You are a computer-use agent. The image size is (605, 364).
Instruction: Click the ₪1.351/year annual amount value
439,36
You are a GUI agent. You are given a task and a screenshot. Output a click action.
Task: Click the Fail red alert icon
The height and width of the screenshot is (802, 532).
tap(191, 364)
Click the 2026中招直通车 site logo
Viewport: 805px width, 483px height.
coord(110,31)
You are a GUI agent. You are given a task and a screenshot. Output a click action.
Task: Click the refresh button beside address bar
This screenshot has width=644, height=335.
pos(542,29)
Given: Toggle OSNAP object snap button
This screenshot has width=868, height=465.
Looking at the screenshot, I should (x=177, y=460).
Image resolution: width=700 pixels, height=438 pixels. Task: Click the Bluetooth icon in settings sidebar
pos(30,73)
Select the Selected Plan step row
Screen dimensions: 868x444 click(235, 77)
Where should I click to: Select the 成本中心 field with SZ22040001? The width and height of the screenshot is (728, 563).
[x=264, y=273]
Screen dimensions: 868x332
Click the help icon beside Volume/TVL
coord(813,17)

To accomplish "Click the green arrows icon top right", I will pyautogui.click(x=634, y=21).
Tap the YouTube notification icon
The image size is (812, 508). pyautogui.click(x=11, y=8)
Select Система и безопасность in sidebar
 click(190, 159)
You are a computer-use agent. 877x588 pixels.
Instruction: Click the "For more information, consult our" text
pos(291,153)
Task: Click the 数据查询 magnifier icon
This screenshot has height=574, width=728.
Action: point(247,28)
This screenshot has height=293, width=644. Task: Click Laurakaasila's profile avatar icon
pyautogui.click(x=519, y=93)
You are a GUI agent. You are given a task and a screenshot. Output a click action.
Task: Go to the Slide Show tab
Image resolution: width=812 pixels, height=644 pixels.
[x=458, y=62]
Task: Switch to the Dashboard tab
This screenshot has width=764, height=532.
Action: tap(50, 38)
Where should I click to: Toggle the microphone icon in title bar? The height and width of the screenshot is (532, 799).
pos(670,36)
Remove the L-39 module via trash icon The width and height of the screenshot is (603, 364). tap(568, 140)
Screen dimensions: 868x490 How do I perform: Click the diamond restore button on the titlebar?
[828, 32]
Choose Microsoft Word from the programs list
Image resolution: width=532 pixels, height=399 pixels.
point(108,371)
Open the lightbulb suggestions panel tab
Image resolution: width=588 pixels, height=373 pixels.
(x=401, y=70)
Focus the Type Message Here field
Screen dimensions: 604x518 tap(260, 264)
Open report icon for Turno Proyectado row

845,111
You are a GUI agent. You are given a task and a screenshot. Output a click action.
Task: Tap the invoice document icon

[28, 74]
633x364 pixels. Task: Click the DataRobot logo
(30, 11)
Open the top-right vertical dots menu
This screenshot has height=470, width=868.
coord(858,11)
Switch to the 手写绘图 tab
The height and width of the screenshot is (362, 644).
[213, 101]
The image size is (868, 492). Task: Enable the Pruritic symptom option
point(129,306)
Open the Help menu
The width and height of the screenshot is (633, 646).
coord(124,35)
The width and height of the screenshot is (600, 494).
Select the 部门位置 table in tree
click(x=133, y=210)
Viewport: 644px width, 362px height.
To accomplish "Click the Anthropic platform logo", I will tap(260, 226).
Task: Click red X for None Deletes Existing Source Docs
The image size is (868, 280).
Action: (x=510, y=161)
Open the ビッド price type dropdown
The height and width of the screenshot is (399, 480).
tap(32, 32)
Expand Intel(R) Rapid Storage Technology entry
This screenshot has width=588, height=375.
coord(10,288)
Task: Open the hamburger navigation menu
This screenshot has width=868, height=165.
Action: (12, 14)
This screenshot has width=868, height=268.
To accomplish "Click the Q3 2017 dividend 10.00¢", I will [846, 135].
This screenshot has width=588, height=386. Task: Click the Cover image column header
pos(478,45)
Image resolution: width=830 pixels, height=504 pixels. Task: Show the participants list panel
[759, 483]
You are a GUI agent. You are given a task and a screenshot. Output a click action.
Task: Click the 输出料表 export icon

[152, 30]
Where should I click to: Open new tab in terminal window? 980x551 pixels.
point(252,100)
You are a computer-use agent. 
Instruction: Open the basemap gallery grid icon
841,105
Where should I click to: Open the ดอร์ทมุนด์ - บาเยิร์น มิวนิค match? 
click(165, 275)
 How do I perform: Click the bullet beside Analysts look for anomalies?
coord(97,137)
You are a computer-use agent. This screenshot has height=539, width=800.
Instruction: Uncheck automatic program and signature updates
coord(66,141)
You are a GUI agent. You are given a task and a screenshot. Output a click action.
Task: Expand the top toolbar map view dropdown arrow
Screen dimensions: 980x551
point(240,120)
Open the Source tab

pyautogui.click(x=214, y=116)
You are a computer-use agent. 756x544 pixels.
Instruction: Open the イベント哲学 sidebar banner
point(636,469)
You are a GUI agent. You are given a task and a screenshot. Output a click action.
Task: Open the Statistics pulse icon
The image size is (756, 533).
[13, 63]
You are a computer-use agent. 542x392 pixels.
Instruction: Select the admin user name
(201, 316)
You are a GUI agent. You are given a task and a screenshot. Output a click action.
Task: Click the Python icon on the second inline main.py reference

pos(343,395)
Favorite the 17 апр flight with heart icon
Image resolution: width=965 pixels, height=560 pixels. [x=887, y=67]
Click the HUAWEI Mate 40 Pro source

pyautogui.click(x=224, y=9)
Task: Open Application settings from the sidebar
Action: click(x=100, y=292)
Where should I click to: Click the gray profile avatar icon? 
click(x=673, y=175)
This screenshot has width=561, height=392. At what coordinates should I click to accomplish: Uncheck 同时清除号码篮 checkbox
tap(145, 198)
========
Instructions to follow: Repeat the records exactly, including every line.

Task solution:
You are a computer-use agent. The image size is (605, 364).
Instruction: Click the ₪1.351/year annual amount value
439,36
You are a GUI agent. You are given a task and a screenshot. Output a click action.
Task: Click the Fail red alert icon
The height and width of the screenshot is (802, 532).
tap(191, 364)
Click the 2026中招直通车 site logo
Viewport: 805px width, 483px height.
coord(110,31)
You are a GUI agent. You are given a task and a screenshot. Output a click action.
Task: Click the refresh button beside address bar
This screenshot has width=644, height=335.
pos(542,29)
Given: Toggle OSNAP object snap button
This screenshot has width=868, height=465.
Looking at the screenshot, I should (x=177, y=460).
Image resolution: width=700 pixels, height=438 pixels. Task: Click the Bluetooth icon in settings sidebar
pos(30,73)
Select the Selected Plan step row
Screen dimensions: 868x444 click(235, 77)
Where should I click to: Select the 成本中心 field with SZ22040001? The width and height of the screenshot is (728, 563).
[x=264, y=273]
Screen dimensions: 868x332
Click the help icon beside Volume/TVL
coord(813,17)

To accomplish "Click the green arrows icon top right", I will pyautogui.click(x=634, y=21).
Tap the YouTube notification icon
The image size is (812, 508). pyautogui.click(x=11, y=8)
Select Система и безопасность in sidebar
 click(190, 159)
You are a computer-use agent. 877x588 pixels.
Instruction: Click the "For more information, consult our" text
pos(291,153)
Task: Click the 数据查询 magnifier icon
This screenshot has height=574, width=728.
Action: point(247,28)
This screenshot has height=293, width=644. Task: Click Laurakaasila's profile avatar icon
pyautogui.click(x=519, y=93)
You are a GUI agent. You are given a task and a screenshot. Output a click action.
Task: Go to the Slide Show tab
Image resolution: width=812 pixels, height=644 pixels.
[x=458, y=62]
Task: Switch to the Dashboard tab
This screenshot has width=764, height=532.
Action: tap(50, 38)
Where should I click to: Toggle the microphone icon in title bar? The height and width of the screenshot is (532, 799).
pos(670,36)
Remove the L-39 module via trash icon The width and height of the screenshot is (603, 364). tap(568, 140)
Screen dimensions: 868x490 How do I perform: Click the diamond restore button on the titlebar?
[828, 32]
Choose Microsoft Word from the programs list
Image resolution: width=532 pixels, height=399 pixels.
point(108,371)
Open the lightbulb suggestions panel tab
Image resolution: width=588 pixels, height=373 pixels.
(x=401, y=70)
Focus the Type Message Here field
Screen dimensions: 604x518 tap(260, 264)
Open report icon for Turno Proyectado row

845,111
You are a GUI agent. You are given a task and a screenshot. Output a click action.
Task: Tap the invoice document icon

[28, 74]
633x364 pixels. Task: Click the DataRobot logo
(30, 11)
Open the top-right vertical dots menu
This screenshot has height=470, width=868.
coord(858,11)
Switch to the 手写绘图 tab
The height and width of the screenshot is (362, 644).
[213, 101]
The image size is (868, 492). Task: Enable the Pruritic symptom option
point(129,306)
Open the Help menu
The width and height of the screenshot is (633, 646).
coord(124,35)
The width and height of the screenshot is (600, 494).
Select the 部门位置 table in tree
click(x=133, y=210)
Viewport: 644px width, 362px height.
To accomplish "Click the Anthropic platform logo", I will tap(260, 226).
Task: Click red X for None Deletes Existing Source Docs
The image size is (868, 280).
Action: (x=510, y=161)
Open the ビッド price type dropdown
The height and width of the screenshot is (399, 480).
tap(32, 32)
Expand Intel(R) Rapid Storage Technology entry
This screenshot has width=588, height=375.
coord(10,288)
Task: Open the hamburger navigation menu
This screenshot has width=868, height=165.
Action: (12, 14)
This screenshot has width=868, height=268.
To accomplish "Click the Q3 2017 dividend 10.00¢", I will [846, 135].
This screenshot has width=588, height=386. Task: Click the Cover image column header
pos(478,45)
Image resolution: width=830 pixels, height=504 pixels. Task: Show the participants list panel
[759, 483]
You are a GUI agent. You are given a task and a screenshot. Output a click action.
Task: Click the 输出料表 export icon

[152, 30]
Where should I click to: Open new tab in terminal window? 980x551 pixels.
point(252,100)
You are a computer-use agent. 
Instruction: Open the basemap gallery grid icon
841,105
Where should I click to: Open the ดอร์ทมุนด์ - บาเยิร์น มิวนิค match? 
click(165, 275)
 How do I perform: Click the bullet beside Analysts look for anomalies?
coord(97,137)
You are a computer-use agent. This screenshot has height=539, width=800.
Instruction: Uncheck automatic program and signature updates
coord(66,141)
You are a GUI agent. You are given a task and a screenshot. Output a click action.
Task: Expand the top toolbar map view dropdown arrow
Screen dimensions: 980x551
point(240,120)
Open the Source tab

pyautogui.click(x=214, y=116)
You are a computer-use agent. 756x544 pixels.
Instruction: Open the イベント哲学 sidebar banner
point(636,469)
You are a GUI agent. You are given a task and a screenshot. Output a click action.
Task: Open the Statistics pulse icon
The image size is (756, 533).
[13, 63]
You are a computer-use agent. 542x392 pixels.
Instruction: Select the admin user name
(201, 316)
You are a GUI agent. You are given a task and a screenshot. Output a click action.
Task: Click the Python icon on the second inline main.py reference

pos(343,395)
Favorite the 17 апр flight with heart icon
Image resolution: width=965 pixels, height=560 pixels. [x=887, y=67]
Click the HUAWEI Mate 40 Pro source

pyautogui.click(x=224, y=9)
Task: Open Application settings from the sidebar
Action: click(x=100, y=292)
Where should I click to: Click the gray profile avatar icon? 
click(x=673, y=175)
This screenshot has width=561, height=392. At what coordinates should I click to accomplish: Uncheck 同时清除号码篮 checkbox
tap(145, 198)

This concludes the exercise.